■ Problem set
1. Using the passage on goalkeeper Jim Provett, explain in one to three sentences why he handed in a transfer request late in the 2004–05 season.
2. Please translate this sentence from the Jim Provett passage into Spanish: "However, during his debut he conceded five goals."
3. Reproduce part of the Jim Provett passage without any changes: begin at the words "James Robert Provett" and stop after "United and Bury.".
** Text passage follows **
James Robert Provett (born 22 December 1982) is an English former footballer who played as a goalkeeper in the Football League for Hartlepool United and Bury.

Playing career
Jim Provett came through Hartlepool United's youth development programme, the same programme that developed players such as Adam Boyd and Antony Sweeney. It was there where he developed into a good shot-stopper and he was offered a professional contract by the then manager Chris Turner in 2001. Provett's professional contract saw the departure of Martin Hollund who was released.

In 2002, Provett made his debut against Tranmere Rovers in the Football League Trophy. However, during his debut he conceded five goals. For the remainder of the season Provett struggled to dislodge Anthony Williams who played in all of Hartlepool's league games.

During the following 2003–04 season Provett was handed his opportunity to impress in the League Cup against Sheffield Wednesday. During this match he made a save during a penalty shoot out to win Hartlepool the match. He kept his place in the team for the remainder of the season and was named the Hartlepool's Players' Player and Fans' Player of the Season.

For the start of the 2004–05 season Provett was given the number one goalkeepers shirt. He started the first few games of the season but soon faced stiff competition from Dimitrious Konstantopolous who eventually overtook him as Hartlepool's first choice keeper. As the season approached its final quarter Provett handed in a transfer request due to lack of first team appearances. However, he withdrew this request the week before Hartlepool played the second leg of the play-off semi-final.
** End of Text passage **
** Supplied data follows **
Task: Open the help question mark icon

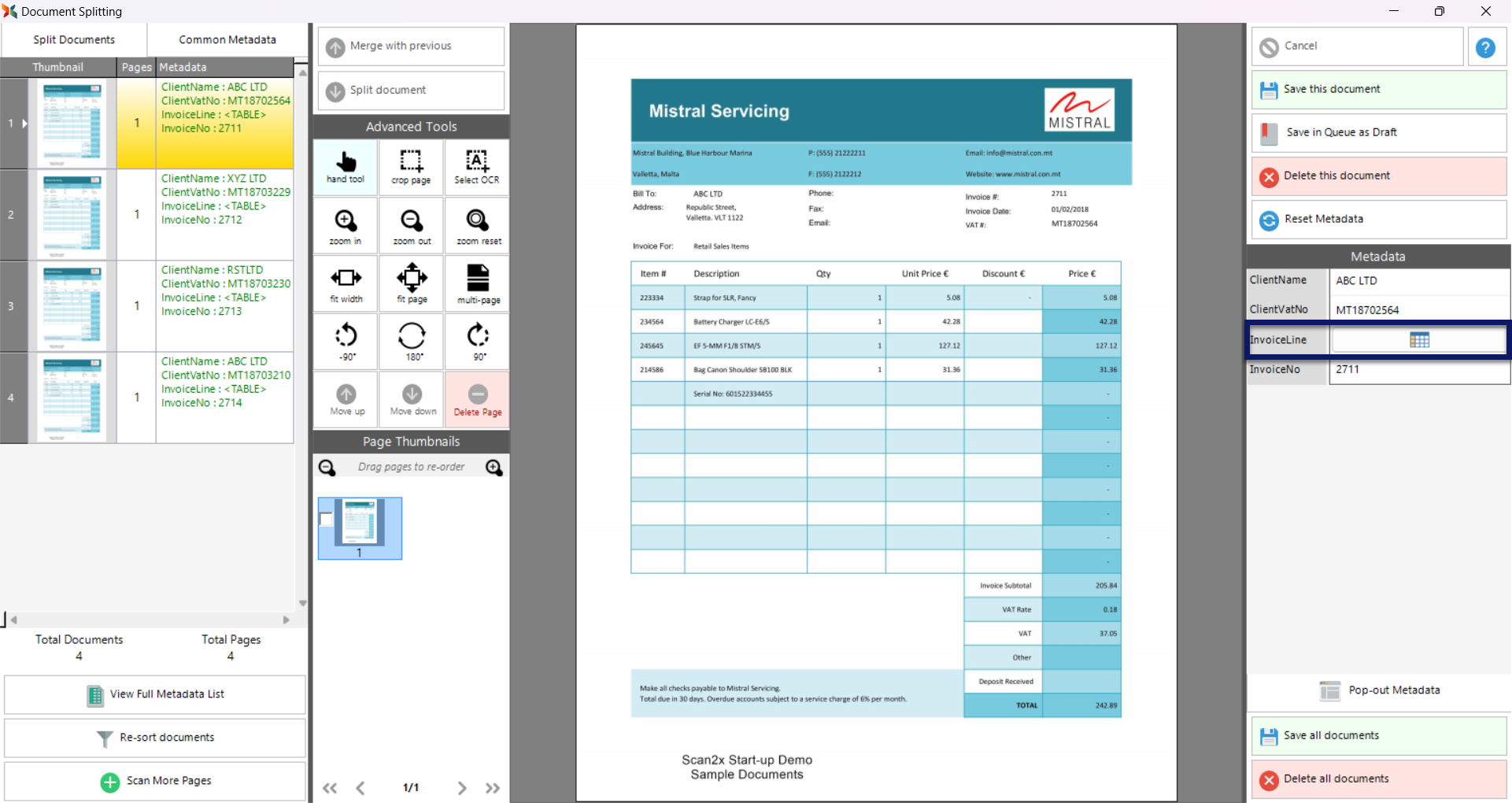Action: click(x=1485, y=47)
** End of Supplied data **
■ Answers to the problems
1. Provett handed in a transfer request because he lacked first-team appearances. Dimitrious Konstantopolous had overtaken him as Hartlepool's first-choice keeper.

2. Sin embargo, durante su debut encajó cinco goles.

3.
James Robert Provett (born 22 December 1982) is an English former footballer who played as a goalkeeper in the Football League for Hartlepool United and Bury.